Whew. Today was a bit of a doozy. I'm sure I'll be laughing about this later, but for now, I'm glad to be back at the hotel. We got a bit over-confident with our ability to navigate around and pretty much earned a "stupid Americans" moniker for the day. Damn T-shirt man's curse from last night!
Our morning started off great with a visit to the weekend market to peruse souvenirs, home décor accessories, quirky clothes, food and pets. Mary scored some interesting finds (see video and photo)...family: consider this your PG-13 warning. We also had a delicious lunch from one of the food stalls for about 75 cents. That's what I'm talking about!
Then we decided to go to Pattaya Beach, which was more like ghetto beach. Long story short, the half-dozen or so guide books we consulted all said bus transportation was about 2-2.5 hours for $4, but instead, we ended up with a four-hour bus ride from hell.
At first the blaring Thai heavy metal music was funny (at least it helped to camouflage our driver's incessant honking), and I giggled whenever the crazy ramps over the klongs (canals) left me airborne. But then the constant stopping got old, and I was tired of people getting on to peddle fruits and drinks.
The scenery was kind of cool...rice marshes, roadside portraits of the king and queen, palace ruins, etc. And, we were amazed that English was still prevalent on signage way outside the city limits.
But as 2.5 hours ticked by and then three, we started to get nervous since we didn't appear to be anywhere near the water and the area was getting shadier by the minute. There were two other farangs (foreigners) on the bus, too, and they were just as freaked out as we were, so at least we weren't alone.
When we finally reached the last stop at the water's edge, the area was less than desirable. And, when we checked at the bus station, they said we had to go somewhere else to get picked up to go back to Bangkok. Oh, I asked in my best Thai if they understood English and they said, "huh?" Mary asked the same question in English and they started laughing and said "yes." So embarrassing.
We started looking for a reputable hotel to ask for help and came across a taxi stand for the airport and were able to negotiate a ride back to Bangkok for about $30 (again, the exchange rate rocks). While we waited, we chilled out with giant beers. A motorcycle taxi pulled up, and I said, "oh hell no," under my breath, but then a bonafide cab pulled up. There must not be open container laws in Thailand because our cabbie said, "You've got beer; I've got nuts" and showed us his snacks. First thing that was funny in four hours.
The drive back took two hours; however, our driver was going 140 kilometers per hour. Honestly, I didn't mind at all. I just wanted to get back and eat something.
At dinner I realized that I misplaced my wallet, which didn't help my mood, but Mary found it in the room not long after. Whew! We ate at a yummy Indian joint and licked our wounds with my favorite dish: paneer makhani.

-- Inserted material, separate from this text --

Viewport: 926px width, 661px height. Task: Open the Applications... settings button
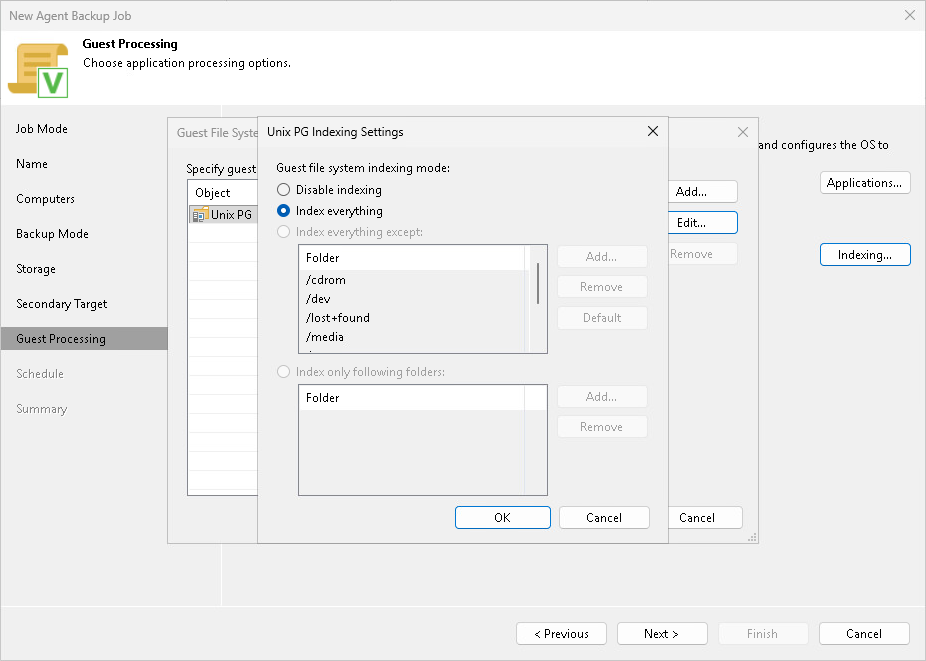(x=865, y=183)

We read in the paper this morning that the Grand Palace would be hosting royal cremation ceremonies for Princess Glyani Vadhana from sunset to sunrise, so we took the Sky Train to the last stop and then negotiated a fare with a tuk tuk driver to take us the rest of the way to the palace.
Our driver ended up being an a-hole and took us to a jewelry shop instead. When we protested, he took us to a dark alley and told us to get out. We reamed him a new one and he took us back to the Sky Train and then we got a new driver. Ugh!
There were thousands paying their respects at the Grand Palace tonight. Really cool to see, but the shoulder-to-shoulder crowds made me a bit claustrophobic. We listened to beautiful chanting for a little while and then decided to head back.
We made sure to stop at a shrine near our hotel to give thanks to Buddha for our safe return. Hopefully he didn't mind that we asked for a fun day tomorrow, which includes elephant riding and rafting. For me, this is the highlight of the trip!